What happens if two process in different processors try to acquire the lock at EXACTLY same time
Asked Answered
G

5

18

Ok, so I am reading about synchronization, and I read through various algorithms such as spinlocks, semaphores, and mutex to avoid race condition.

However, these algorithms can't prevent race condition in SMP when multiple proceses access the data exactly at the same time.

For example, suppose thread 1 in processor A runs lock(mutex1); withdraw(1000); unlock(mutex1);

and thread 2 in processor B runs lock(mutex1); deposit(1000); deposit(1000); unlock(mutex1);

When both threads run EXACTLY AT THE SAME TIME, both threads will be in critical section simultaneously.

The only solution (should be in hardware level) would be making each processors run slightly off to each other, but it defeats the purpose of parallelism.

Is there any hardware level support to avoid these situation where multiple processors try to acquire the lock at the exactly same time?

(this is not a problem of atomicity, but rather problem of exact parallelism, and I wonder how SMP deals with it).

Goidelic answered 23/10, 2011 at 0:54 Comment(0)
H
21

The whole point of a mutex is that even if two cores try to acquire it at the same time, one of them will be blocked until the other one releases it. A mutex that permitted two cores to hold that mutex at the same time would be completely broken and useless for its sole, intended purpose.

Somewhere in hardware there is a bus arbitrator that permits only one core to control the bus that links those two cores. If either core already has the memory holding the mutex in a private cache, that core will win. Otherwise, whichever one gets the bus first will win.

The bus arbitrator may work in many ways, but typically it will rotate. So if the cores are 0, 1, 2, and 3 and core 2 had the bus last, the bus will next go to core 3 if it wants it, otherwise core 0 if it wants it, otherwise core 1 if it wants it, otherwise back to core 2. Depending on exactly which bus is involved (whether it's a fight between the two core's L2 caches or over the memory itself or whatever) some of the cores may contend as a unit against other core groups and then sub-contend for which specific core gets it first.

It may be that one core already has control over the bus and so it will win outright. Typically, the arbitrator allows a core to continuously hold the bus so long as it continues to want to use it for a few transactions to avoid wasteful handoffs that don't allow the core to make forward progress.

The exact details can vary depending on a large number of factors including how the cores are arranged, which cores have the lock in their caches in what states, who had the bus last and whether the bus arbitrator uses timeslices, round-robin, or some other mechanism, and so on. But any implementation that didn't guarantee that one and only one core winds up getting the lock would be considered horribly broken.

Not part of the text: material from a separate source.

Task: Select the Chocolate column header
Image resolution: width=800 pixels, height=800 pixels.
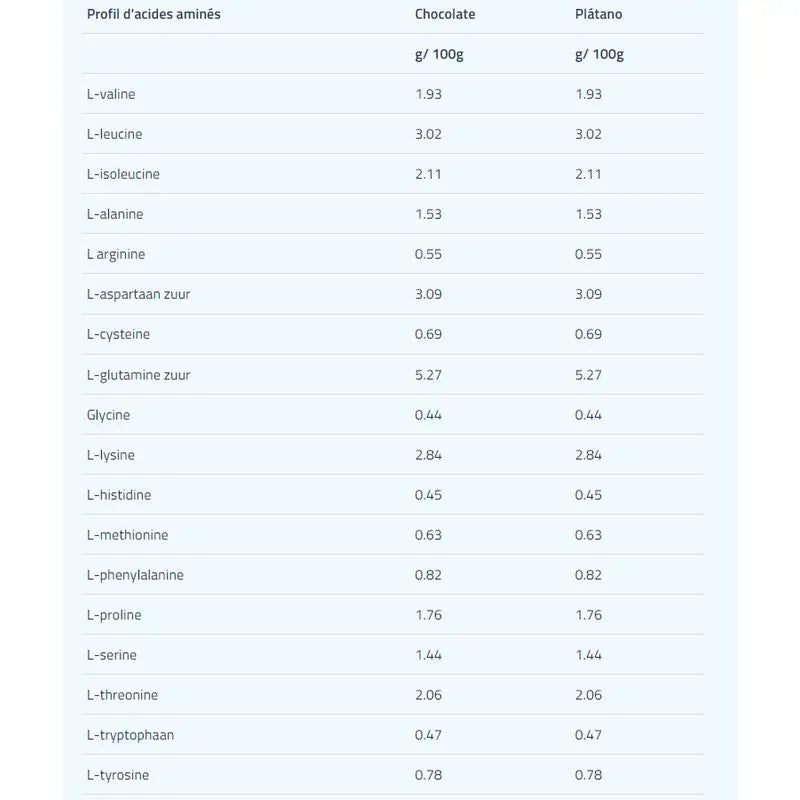Action: click(x=445, y=14)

Hearse answered 23/10, 2011 at 1:19 Comment(7)
In the SMP case there is usually multi channel memory requests which can still lead to the issue mentioned above so both cores will see the mutex as unlocked and both cores will do mem requests to set the locked to true, which the memory will oblige. Also due to caching of memory values on different cores main memory may not even come into play at all so saying that another piece of hardware handles it isn't right.Place
@JesusRamos: Both cores will not see the mutex as unlocked because they don't do a read operation, they do an exchange operation. Before that operation is possible, the core must own the cache line containing the lock. Only one core can own the cache line at a time. And I never said main memory comes into play. The 'bus' involved may or may not be the memory bus. It may be an inter-core cache coherency bus.Hearse
What if two processes both have shared data in cache (like in SMP where each processor has its own chache)? I guess "locking bus" should be locking the cache bus as well?Goidelic
@SHH: Two cores can have the same shared data validly in each core's cache, but in that case the cache line is specifically marked 'shared' and the core must transition it to 'exclusive' before it is permitted to modify it. This will change the other core's cache line to 'invalid'. This is implemented core-to-core and is independent of main memory. (Read up on the MESI protocol.) There is no need to lock buses anymore. Locking the cache line for the duration of the exchange is sufficient.Hearse
The value can be cached to a core local cache in which case the value may become "stale" if not invalidated, which means there's no need to arbitrate on that cache because only one core can access it unless something is generated to invalidate the cache line. But I may have just assumed main memory if I didn't read your answer clearly.Place
I think I get it now. So, all the problems boil down to multiple cores accessing and modifying the SAME location of memory (or cache) concurrently. And CPU architecture has some way of arbitrating it, (with the help of LOCK prefix and cache coherence mechanism), am I correct?Goidelic
@SHH: Exactly. To be a bit more precise, it's the same physical address in the system's shared memory space. The S in SMP means that all CPUs see the same physical memory space.Hearse
P
3

You might want to look into memory barriers.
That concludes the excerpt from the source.